I have not made explicit reference to the scripture from Ephesians as I have been talking today. Paul’s words are very different from the way I talk, and the specific issues he was dealing with are very different from what I have been focusing on, but what I hear him saying to me is very much in keeping with the spirit of what I have been trying to say. “He is our peace; in his flesh he has made both groups into one and has broken down the dividing wall of hostility…” In his case the dividing wall between Jew and Gentile, in my case this morning the dividing wall between questioners and answerers—between those different qualities that may be found in the community of faith or that may be found as different aspects of faith within ourselves. We do not need them to be in hostility to each other. We need them not to be in hostility to each other. To affirm the legitimacy of questions and to recognize the need sometimes just to live with our questions does not deny the importance of answers.

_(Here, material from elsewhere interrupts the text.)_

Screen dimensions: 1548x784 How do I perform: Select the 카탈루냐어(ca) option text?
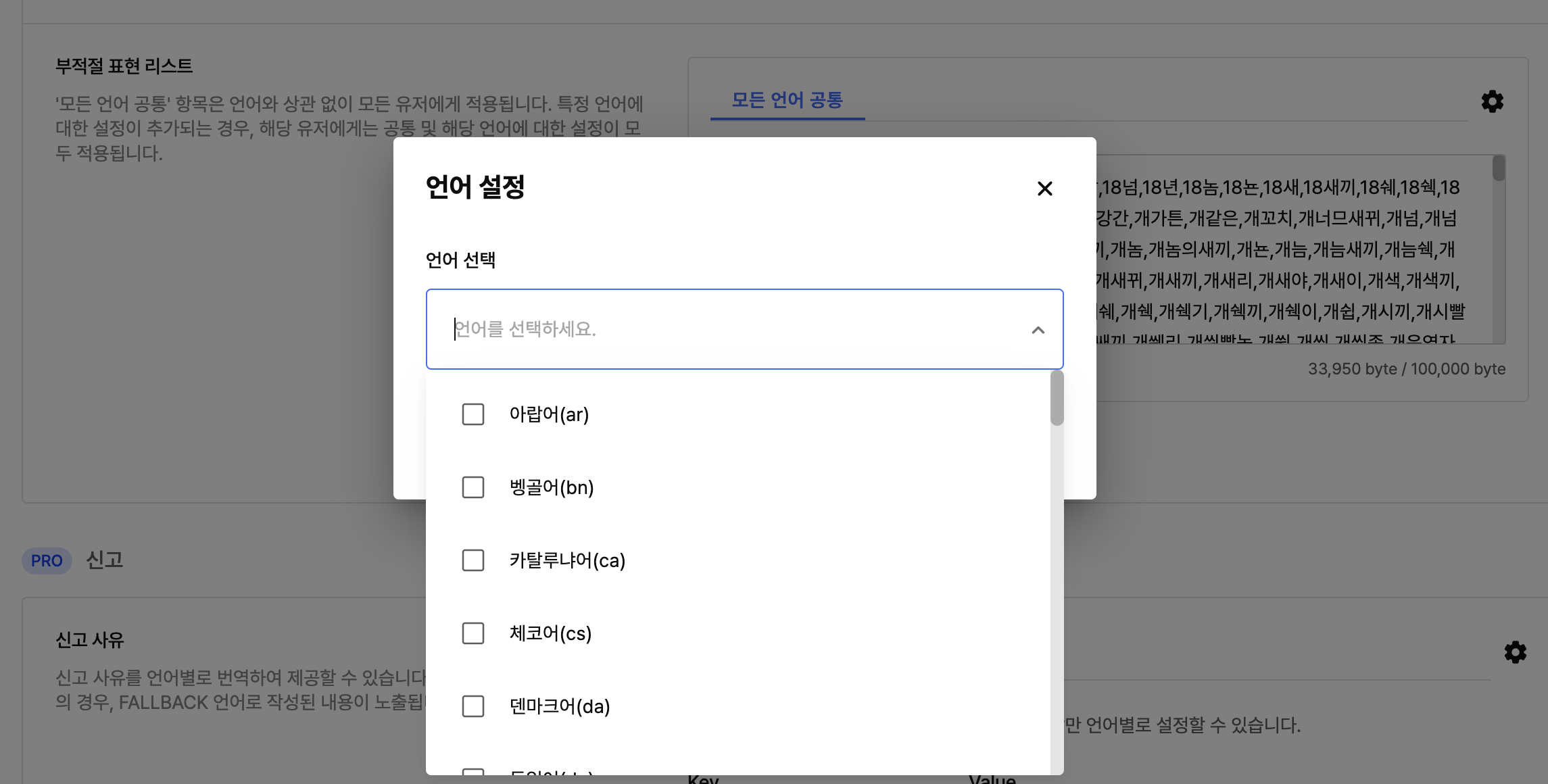(x=567, y=560)
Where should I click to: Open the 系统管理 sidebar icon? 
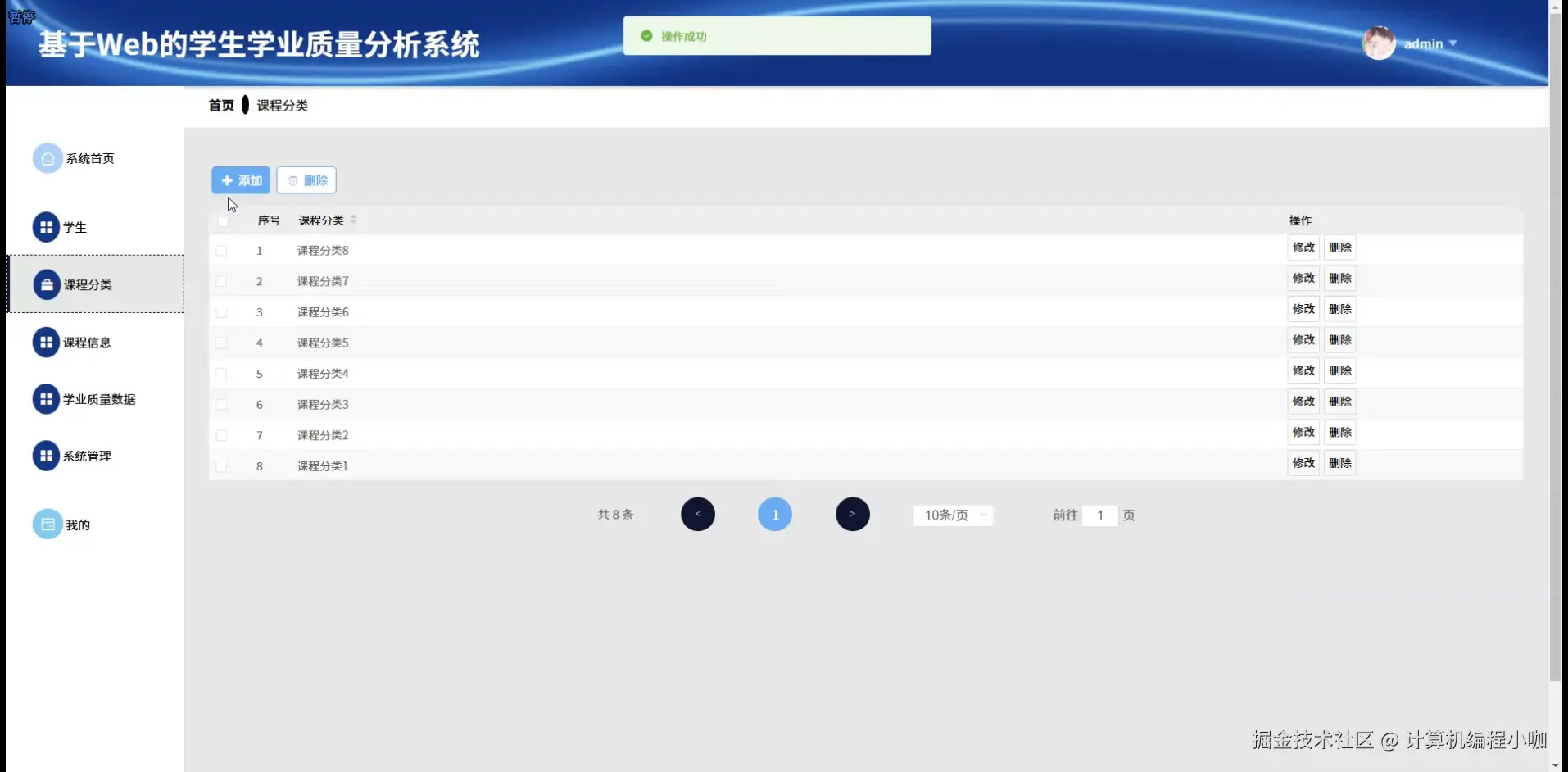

The soul does not live on questions alone. But the answers we offer as people of faith also should not be in hostility to the ambiguities and uncertainties and silences that are also part of faith. Our answers need to leave room for all of that too. In that spirit may we continue together to seek the kinds of answers that will allow a place for all people in the community of faith and in the heart of God and most of all answers that will turn out to be more loving than right. Amen.